Но сейчас все было совсем иначе. Как только губы лорда Тремейна коснулись ее губ, она всецело отдалась наслаждению, словно ребенок, впервые попробовавший кусочек сахара и очарованный его сладостью. Поцелуй маркиза был воздушным, как меренги, нежным, как начальные аккорды «Лунной сонаты», и благодатным, как первый весенний дождь после бесконечной зимы.
Джиджи упивалась этим поцелуем; голова ее шла кругом, а душу переполняли восторг и изумление. Но в какой-то момент она вдруг почувствовала, что ей хочется большего. Не выдержав, она взяла лицо Камдена в ладони и впилась в его губы поцелуем страстным, отчаянным и безудержным.
И почти тотчас же послышался приглушенный стон маркиза. Прервав поцелуй, он отстранил Джиджи на расстояние вытянутой руки и уставился на нее в упор, дыша часто и тяжело.
– Господи, если бы ваша мать не стояла сейчас за дверью… – Он сделал глубокий вдох. – Это означает «да»?
Еще не поздно. Пока еще можно стать на путь добродетели, покаяться, извиниться и сохранить самоуважение.
И потерять его. Если Камден узнает правду, он больше никогда не взглянет в ее сторону. Она не вынесет его гнева. Его презрения. Не сможет жить без него. Она не готова отказаться от него. Не готова.
Джиджи обняла маркиза и положила голову ему на плечо.
– Да, да, да, – прошептала она.
Тремейн стиснул ее в объятиях, и Джиджи, охваченная радостью, затаила дыхание, а потом в ужасе содрогнулась. Но выбор сделан. К добру это или нет, но она станет его женой и постарается, чтобы пелена неведения как можно дольше не спадала с его глаз. Ей необыкновенно повезло, и она попытается преодолеть свой страх, попытается не поддаваться приступам страха.
В своей прежней жизни Камден никогда не чувствовал себя счастливым. Во всяком случае, он никогда не вскакивал с постели с желанием вдохнуть полной грудью воздух настоящей жизни; у бедняка, которому приходится возиться с сердобольными, но на редкость легкомысленными и беспечными родителями и поднимать на ноги младших брата с сестрой, нет времени на подобные глупости.
Но сейчас, рядом с Джиджи, он радовался как безумный и ничего не мог с собой поделать. У нее было одно волшебное свойство: действуя на него, как глоток крепчайшей водки, она удерживала его в том состоянии хмельного восторга, в той неуловимой точке равновесия, где рождалась призрачная гармония небесных сфер и где у простых смертных словно вырастали крылья.

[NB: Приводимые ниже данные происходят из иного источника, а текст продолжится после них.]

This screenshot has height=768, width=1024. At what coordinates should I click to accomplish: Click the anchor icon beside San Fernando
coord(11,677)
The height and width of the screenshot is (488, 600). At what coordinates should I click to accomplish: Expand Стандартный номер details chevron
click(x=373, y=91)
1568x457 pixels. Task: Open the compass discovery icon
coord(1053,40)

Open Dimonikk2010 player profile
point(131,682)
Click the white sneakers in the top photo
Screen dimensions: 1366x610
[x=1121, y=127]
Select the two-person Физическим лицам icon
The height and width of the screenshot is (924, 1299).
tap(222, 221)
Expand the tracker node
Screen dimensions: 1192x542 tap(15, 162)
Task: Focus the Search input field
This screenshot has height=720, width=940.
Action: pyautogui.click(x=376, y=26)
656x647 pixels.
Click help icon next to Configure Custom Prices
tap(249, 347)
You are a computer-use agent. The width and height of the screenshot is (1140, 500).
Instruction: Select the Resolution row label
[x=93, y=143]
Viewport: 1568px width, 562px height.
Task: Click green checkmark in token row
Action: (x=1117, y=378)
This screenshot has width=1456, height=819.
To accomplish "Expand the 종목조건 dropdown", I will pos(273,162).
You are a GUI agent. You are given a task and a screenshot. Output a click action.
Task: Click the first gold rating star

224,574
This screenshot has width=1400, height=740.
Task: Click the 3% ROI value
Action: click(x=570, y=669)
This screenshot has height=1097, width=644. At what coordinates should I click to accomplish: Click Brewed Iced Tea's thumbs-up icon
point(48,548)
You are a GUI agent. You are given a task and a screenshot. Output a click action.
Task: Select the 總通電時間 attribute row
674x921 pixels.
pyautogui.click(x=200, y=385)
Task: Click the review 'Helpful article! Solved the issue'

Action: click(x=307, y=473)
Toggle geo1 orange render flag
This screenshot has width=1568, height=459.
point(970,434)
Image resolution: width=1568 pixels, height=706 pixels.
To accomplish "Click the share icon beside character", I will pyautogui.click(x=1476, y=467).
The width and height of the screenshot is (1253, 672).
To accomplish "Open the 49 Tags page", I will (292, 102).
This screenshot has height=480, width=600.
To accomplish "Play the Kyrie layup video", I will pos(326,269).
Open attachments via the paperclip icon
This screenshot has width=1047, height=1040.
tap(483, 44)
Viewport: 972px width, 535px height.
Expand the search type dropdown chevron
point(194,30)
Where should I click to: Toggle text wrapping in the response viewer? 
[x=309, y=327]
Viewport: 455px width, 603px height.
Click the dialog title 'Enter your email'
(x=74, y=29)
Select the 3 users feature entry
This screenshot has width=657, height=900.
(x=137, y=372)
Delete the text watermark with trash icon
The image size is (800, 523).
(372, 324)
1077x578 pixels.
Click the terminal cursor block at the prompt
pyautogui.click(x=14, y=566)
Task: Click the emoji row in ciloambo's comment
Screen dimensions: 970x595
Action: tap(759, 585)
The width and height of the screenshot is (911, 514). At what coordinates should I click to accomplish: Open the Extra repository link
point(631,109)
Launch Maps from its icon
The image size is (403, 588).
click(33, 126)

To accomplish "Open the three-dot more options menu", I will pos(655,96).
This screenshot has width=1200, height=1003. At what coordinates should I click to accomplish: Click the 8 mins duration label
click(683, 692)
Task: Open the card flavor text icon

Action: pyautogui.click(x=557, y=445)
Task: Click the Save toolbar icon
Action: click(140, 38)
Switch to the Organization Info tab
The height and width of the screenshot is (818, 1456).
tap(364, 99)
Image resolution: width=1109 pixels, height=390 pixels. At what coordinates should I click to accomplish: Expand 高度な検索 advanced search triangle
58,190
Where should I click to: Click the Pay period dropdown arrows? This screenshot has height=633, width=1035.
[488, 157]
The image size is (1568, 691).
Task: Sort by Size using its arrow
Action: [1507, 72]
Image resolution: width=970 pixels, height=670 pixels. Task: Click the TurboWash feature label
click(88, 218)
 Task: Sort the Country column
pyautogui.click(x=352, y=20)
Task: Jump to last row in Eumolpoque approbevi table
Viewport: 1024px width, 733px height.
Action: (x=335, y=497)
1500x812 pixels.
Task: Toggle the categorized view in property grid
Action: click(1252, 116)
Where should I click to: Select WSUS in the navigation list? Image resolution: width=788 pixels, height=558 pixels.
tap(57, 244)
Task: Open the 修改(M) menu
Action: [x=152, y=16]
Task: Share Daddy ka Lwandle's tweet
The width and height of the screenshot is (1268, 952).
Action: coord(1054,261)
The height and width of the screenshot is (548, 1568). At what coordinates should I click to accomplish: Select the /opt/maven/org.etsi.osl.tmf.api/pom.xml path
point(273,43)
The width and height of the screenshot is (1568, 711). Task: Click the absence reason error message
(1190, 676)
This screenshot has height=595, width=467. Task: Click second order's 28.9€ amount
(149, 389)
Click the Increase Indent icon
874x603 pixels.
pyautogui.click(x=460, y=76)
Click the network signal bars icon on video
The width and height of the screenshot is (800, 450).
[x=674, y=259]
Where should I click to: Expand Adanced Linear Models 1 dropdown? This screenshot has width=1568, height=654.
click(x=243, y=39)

На протяжении трех недель после их помолвки он наведывался к Джиджи так часто, что положительно нарушил все нормы приличий. Маркиз нередко приезжал в «Вересковый луг» и утром, и днем; вдобавок он принимал приглашения миссис Роуленд остаться на чай, а затем оставался и на обед, даже не пытаясь хотя бы для приличия возразить, что ему не следует злоупотреблять гостеприимством хозяек.
Ему нравилось беседовать с Джиджи; казалось, они смотрели на мир одними глазами – она была такой же желчной и неромантичной, как и он сам. Молодые люди сходились во мнении, что в настоящее время они ничего из себя не представляли; ведь в том, что он титулованный дворянин, а она дочка миллионера, не было их заслуги.
Но при всем ее цинизме угодить ей было не так уж трудно. Неказистые букеты, которые он собирал в запущенной оранжерее «Двенадцати колонн», вызывали настоящую бурю восторгов – так не ликовал даже Юлий Цезарь, с триумфом возвращаясь в Рим после завоевания галлов. А скромное обручальное колечко, которое он купил на деньги, отложенные для поездки в Америку, растрогало ее до слез.